In meiner Zeit in der amerikanischen Diaspora waren mir die ersten neuen Bände nach Uderzo (“Der Papyrus des Cäsar” und “Asterix bei den Pikten”) entgangen. Ich hatte die Lektüre dann vor zwei Jahren in meiner Zeit in einem asterixaffinen Haushalt nachgeholt und sie sind mir nicht besonders im Gedächtnis geblieben – über die Maßen angetan kann ich also nicht gewesen sein. Von “Asterix in Italien” hatte ich zunächst auch nur den Verriß des offensichtlich in meiner Abwesenheit zum – zumindest für den Spiegel – Comic-Papst aufgestiegenen Timur Vermes gelesen. Vermes und ich sind uns in den seltensten Fällen über die Qualität von Werken einig und wenn, dann muß es schon sowas wie die hoch im Graphic-Novel-Olymp angesiedelten Moore’schen “Watchmen” sein.

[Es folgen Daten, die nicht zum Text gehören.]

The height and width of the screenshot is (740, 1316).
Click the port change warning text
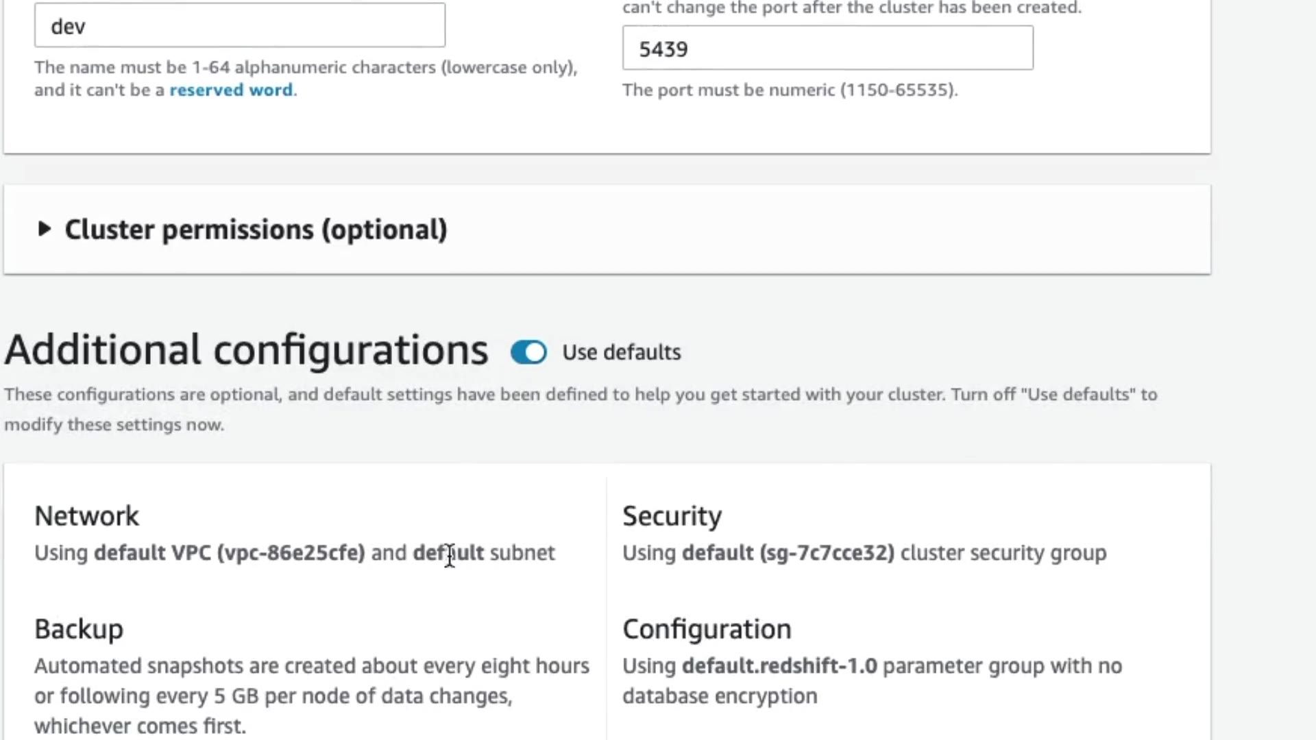[851, 8]
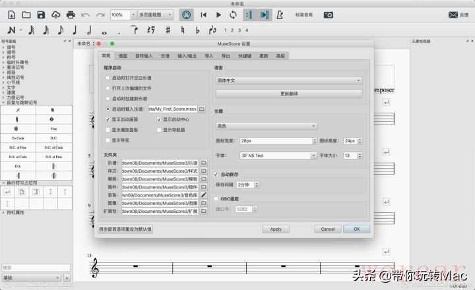
Task: Click folder icon beside the 样式 path
Action: pos(203,171)
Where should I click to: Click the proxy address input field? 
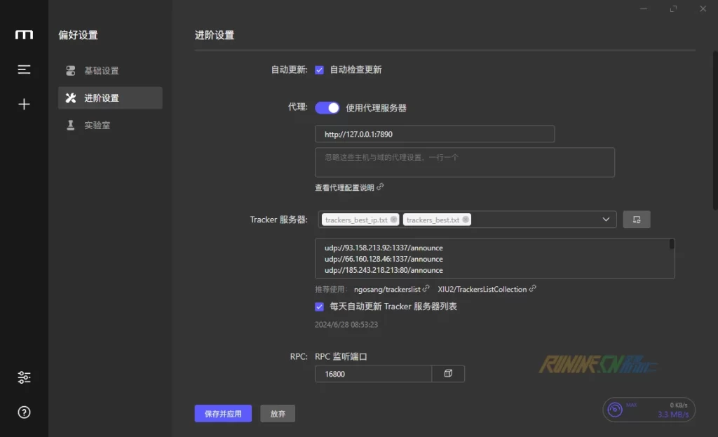click(435, 134)
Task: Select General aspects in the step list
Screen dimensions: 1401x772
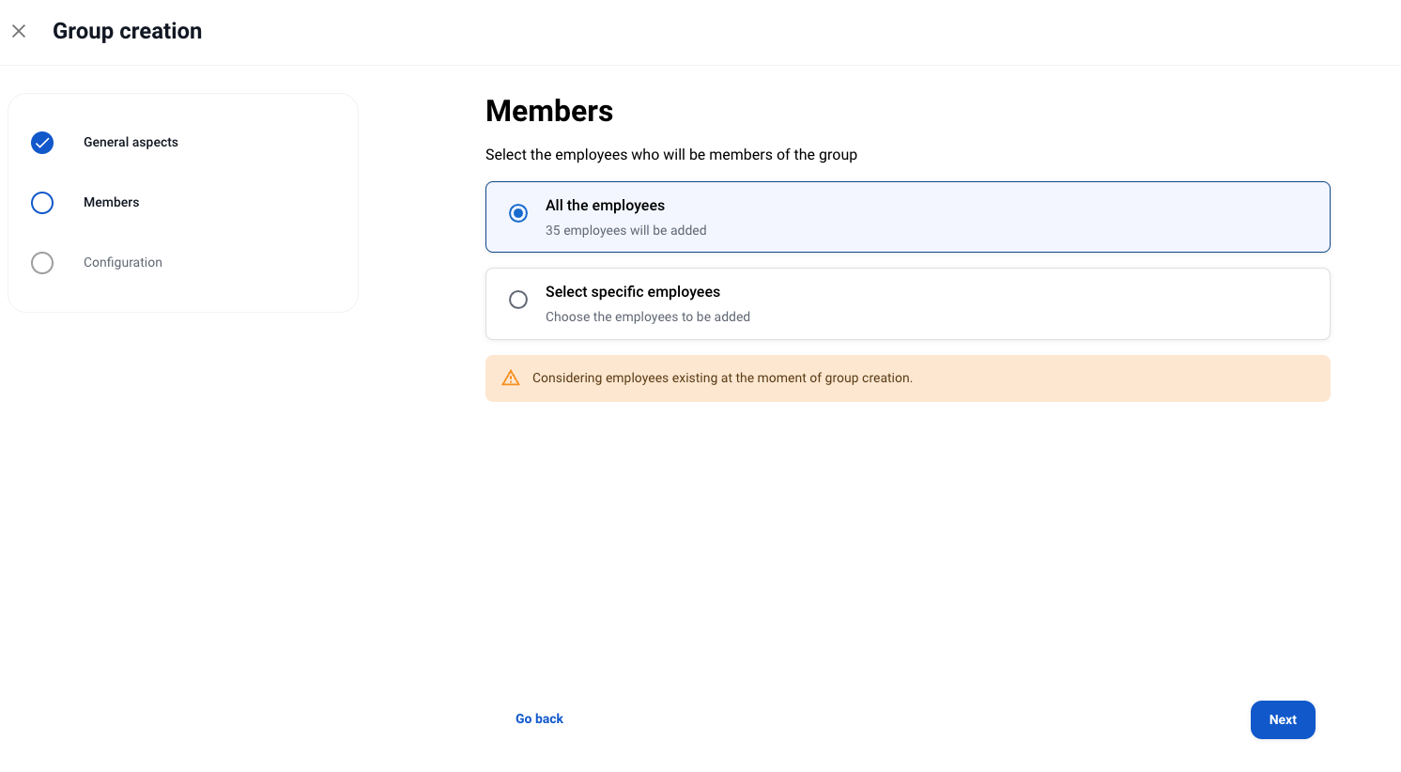Action: 131,143
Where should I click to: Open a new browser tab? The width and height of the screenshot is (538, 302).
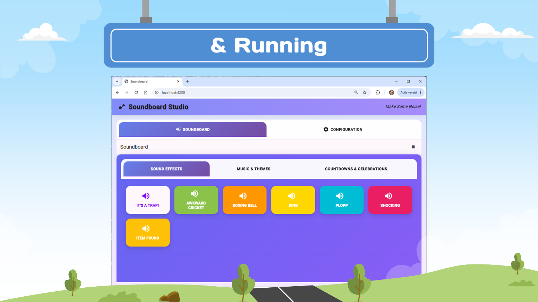point(188,81)
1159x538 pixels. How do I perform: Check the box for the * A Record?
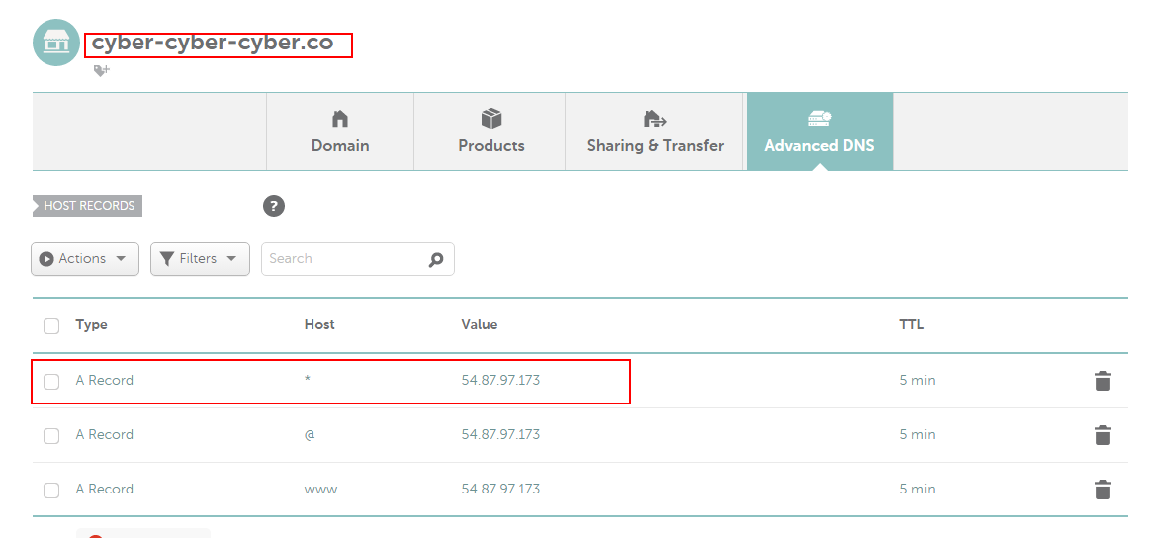[x=51, y=381]
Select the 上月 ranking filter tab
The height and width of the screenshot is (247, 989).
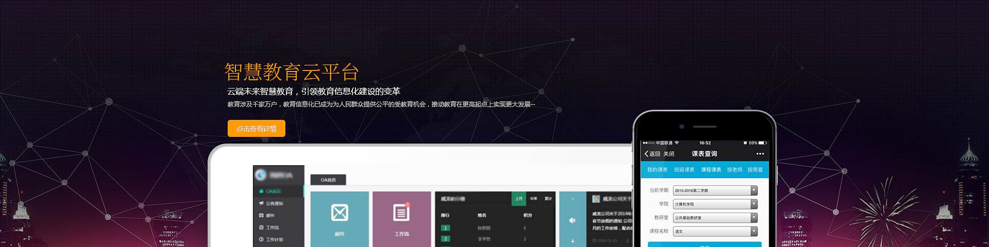[x=519, y=199]
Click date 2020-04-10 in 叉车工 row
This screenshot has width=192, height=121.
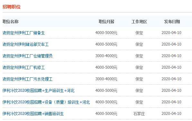click(171, 44)
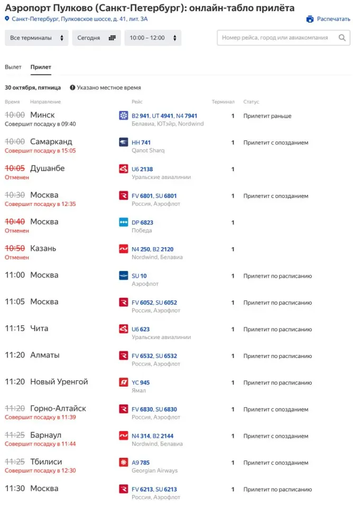353x507 pixels.
Task: Expand the 10:00 – 12:00 time range selector
Action: [153, 38]
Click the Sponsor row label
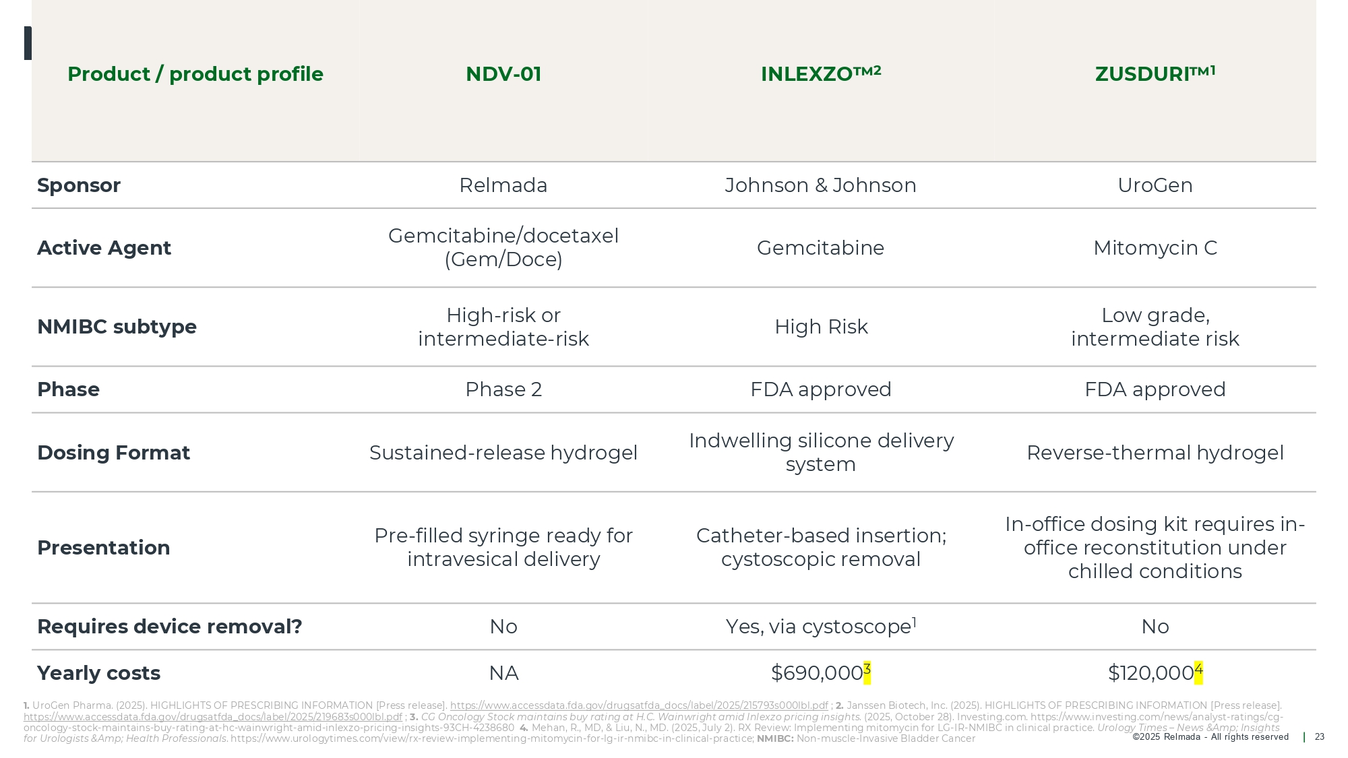The image size is (1348, 758). (x=79, y=185)
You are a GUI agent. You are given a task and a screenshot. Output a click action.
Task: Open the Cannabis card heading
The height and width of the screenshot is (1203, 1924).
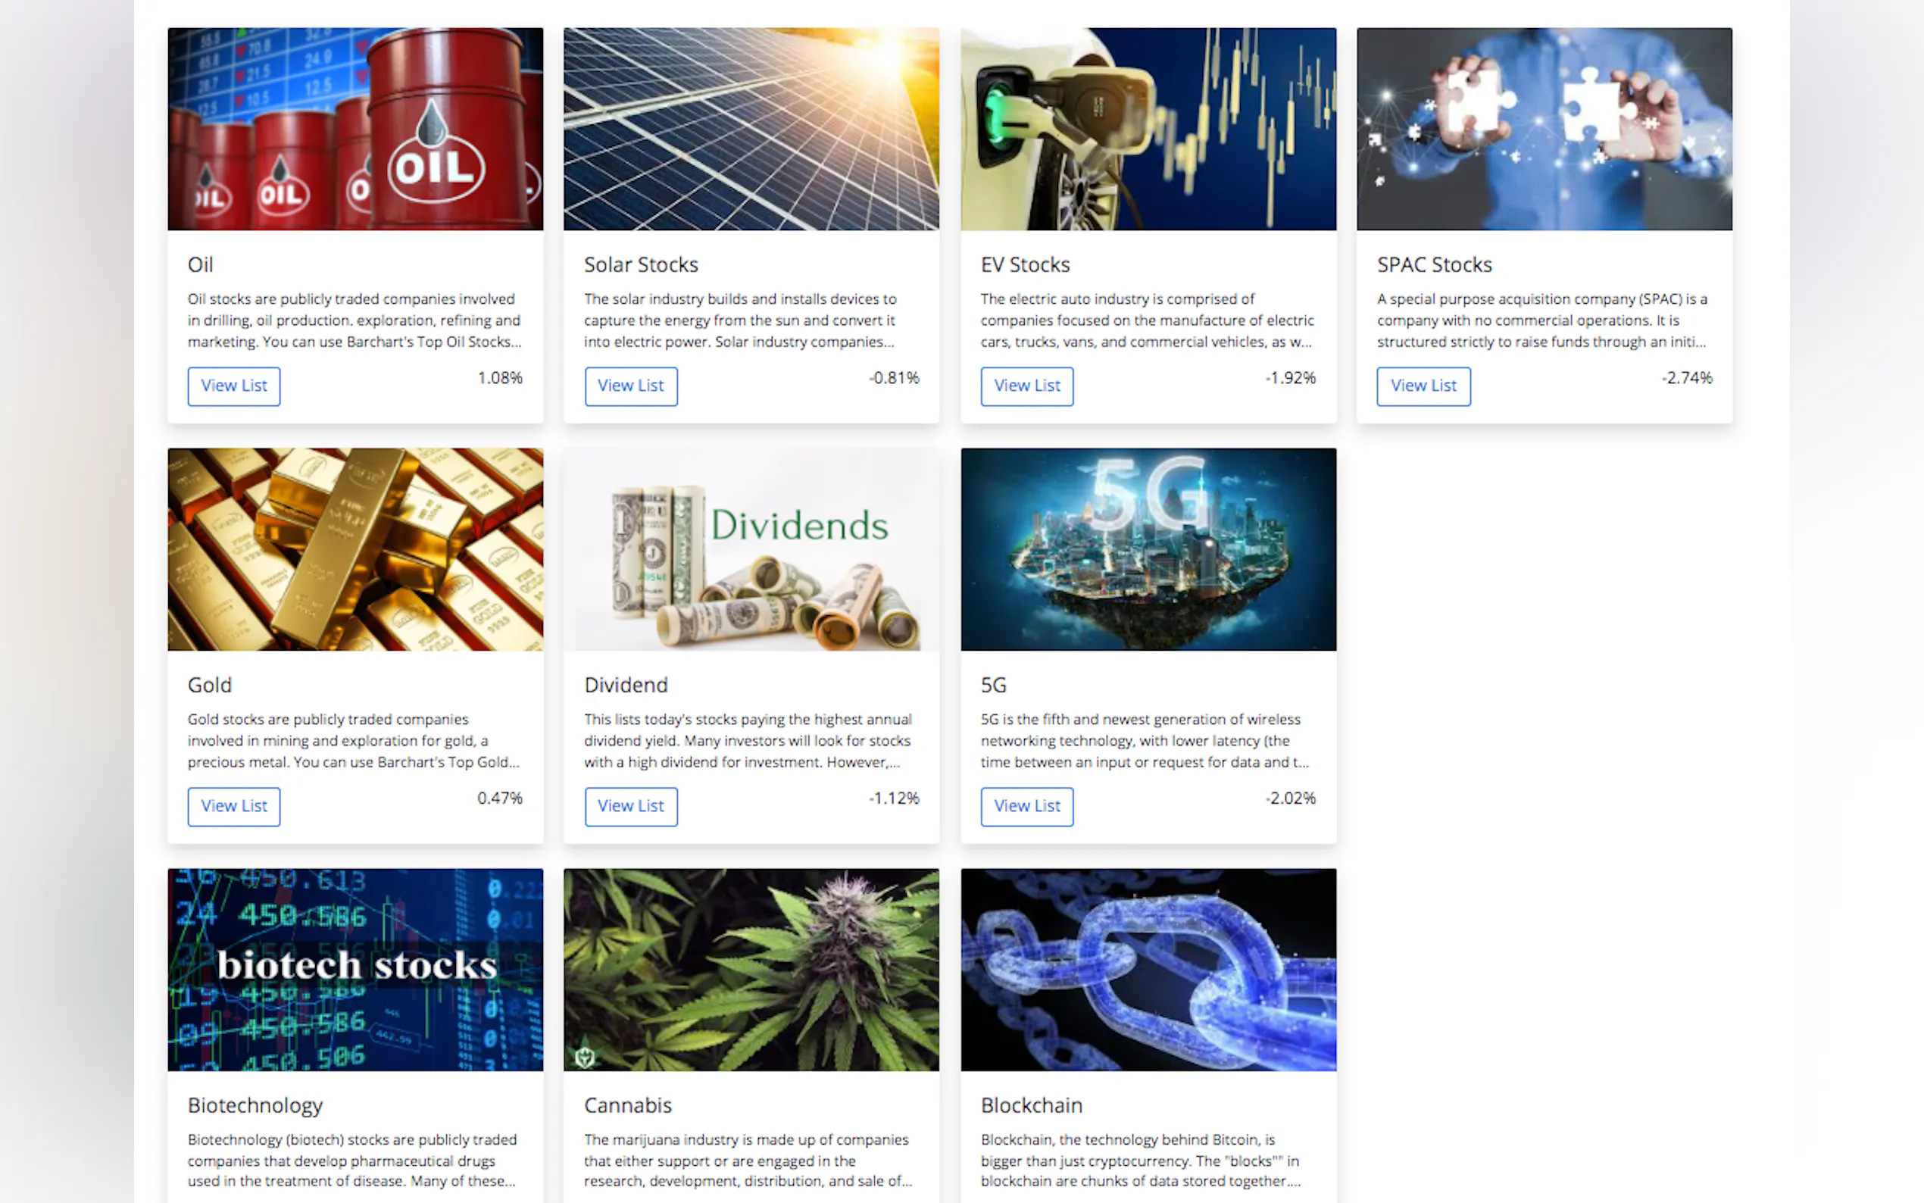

Schon das ist Grund und Anlaß genug, mir selbst ein Bild zu machen und dass die Kritik in der Süddeutschen ganz anders und sehr wohlwollend, fast liebevoll ausfällt, tut ein übriges.

Ja, wie isser nun, der neue Asterix? Mich erinnert er sehr an die “Tour de France” der Originalautoren. Fand ich damals auch so eher mittelmäßig. Dieses Mal durchqueren die Helden halt Italien in einem Wagenrennen, die gotischen Pferde marschieren im Gleichschritt, die katalanischen Wagenlenker kommen kaum aus den Eisen, die kaledonischen tragen Tartan, die Briten trinken ihr heißes Fünfuhrwasser, die Nubier haben ein Doppeldamenteam in schwarzgetupftem Gelbpelz entsandt, man kennt das alles noch von früher und freut sich dran. So rasen sie über schlaglöchrige Römerstraßen, speisen regionale Spezialitäten und die Gegner sind eher nicht die anderen, sondern der Römer mit der Grinsegoldmaske, dessen Sieg von Anfang feststeht. Wirklich? Nein, natürlich nicht. Kleines gallisches Dorf, aufmüpfig und so.

Vermes schreibt: “Uderzos Zeichnungen hatten immer etwas Wertiges. Das lag am Detail und an der Überfülle von Ideen: An den (verbeulten!) Rüstungen der Legionäre, den riesigen Wäldern, wechselnden Einstellungen, Tageszeiten. Conrad hat all das reduziert: Wo Uderzo einen Strich mehr machte, macht Conrad zwei weniger. Das ist noch zu verschmerzen, leider spart er auch bei den Ideen.”

Ich glaube, Vermes hat nicht bis zu Ende gelesen oder er wollte gar nicht erst sehen, dass es ausgesprochen nette Details gibt, weil die nicht in sein Bild passen. Pars pro toto: Cäsars Adjutant und der rote Schmetterling, die Bandenwerbung, das ältere Ehepaar auf seiner Sonntagsfahrt.

Man kann diesen Band lesen. Er ist nicht außergewöhnlich, nicht wahnsinnig komisch, nicht wahnsinnig politisch, aber unterhaltsam genug – so wie “Tour de France” halt. Und wenn das kein Ritterschlag von Flocks Gnaden ist, dann weiß ich auch nicht.